預後:本病比其他風溼病預後較好,一般病程可持續十到數十年。其主要死亡原因爲肺動脈高壓、其他肺病、肺源性心臟病、心力衰竭和心包填塞等。妊娠時患者病情可加劇,胎兒死亡率提高,可有自發性流產和死胎。發生在兒童的混合結締組織病病情較重,多累及心、腎,關節炎亦常見,可有嚴重血小板低下,危害極大。

預防:

1.一級預防

(1)MCTD 病因與自身免疫功能失調有關,因此必須加強身體鍛鍊,具有合理生活規律,保持愉快的心情以提高機體免疫功能。

(2)加強營養,補充維生素。

(3)注意保暖,避免受風寒侵襲。

2.二級預防

(1)早期診斷:MCTD 目前無早期診斷標準,主要靠綜合診斷。凡臨牀上遇到多關節炎或關節痛,雷諾現象,無固定部位的肌肉疼痛,不明顯的手指腫脹,不同程度的貧血及血沉增快,原因不明的肺彌散功能下降或同時出現系統性紅斑狼瘡、多發性肌炎、系統性硬化症叄者或其中二者的不典型臨牀特徵,即應考慮到本病的可能,進行抗核抗體(ANA)及抗核糖核蛋白抗體(RNP)檢查,有利於MCTD的早期診斷。

(2)早期治療:由於本病有多系統、多器官損害的特點,臨牀表現、病變程度差異很大,因而治療方案必須根據每個患者的具體情況而定,強調個體化治療。

①出現關節炎、皮疹、漿膜炎、肌炎、貧血、白細胞減少,輕度腎臟損害者可採用中小劑量糖皮質激素治療。

②輕度的關節炎可用非甾體抗炎藥,如布洛芬或萘普生控制。

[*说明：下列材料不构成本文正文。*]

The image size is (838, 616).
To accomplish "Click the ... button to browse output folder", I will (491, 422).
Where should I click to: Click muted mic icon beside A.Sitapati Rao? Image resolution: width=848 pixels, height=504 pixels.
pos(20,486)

而對有侵蝕性關節炎而無腎累及者,則宜及早應用金製劑或青黴胺。

③皮膚損害可用抗瘧藥和氯喹治療。

④雷諾現象應用鈣離子拮抗劑如硝苯地平、硫氮革酮可減輕症狀及減少發作。

⑤出現重度肌炎者,則需用較大劑量糖皮質激素並需維持較長時間。

⑥MCTD 的嚴重腎臟病變是應用大劑量糖皮質激素的指徵,必要時可並用免疫抑制劑如環磷酰胺衝擊治療。

3.叄級預防

(1)堅持正規治療,並避免和減少激素、免疫抑制劑、非甾體藥的副作用。

(2)堅持功能鍛鍊,增強自身免疫功能。

(3)生活應有規律,勞逸適度,症狀顯着時可適當休息。

(4)注意肢端保暖,避免妊娠、過度勞累及劇烈精神刺激。

流行病學

混合性結締組織病從兒童到老年都可罹患,年齡從4 歲至80 歲,平均37 歲,80%的患者爲女性,目前還未發現不同種族間發病的差別,混合性結締組織病的患病率尚未見報道。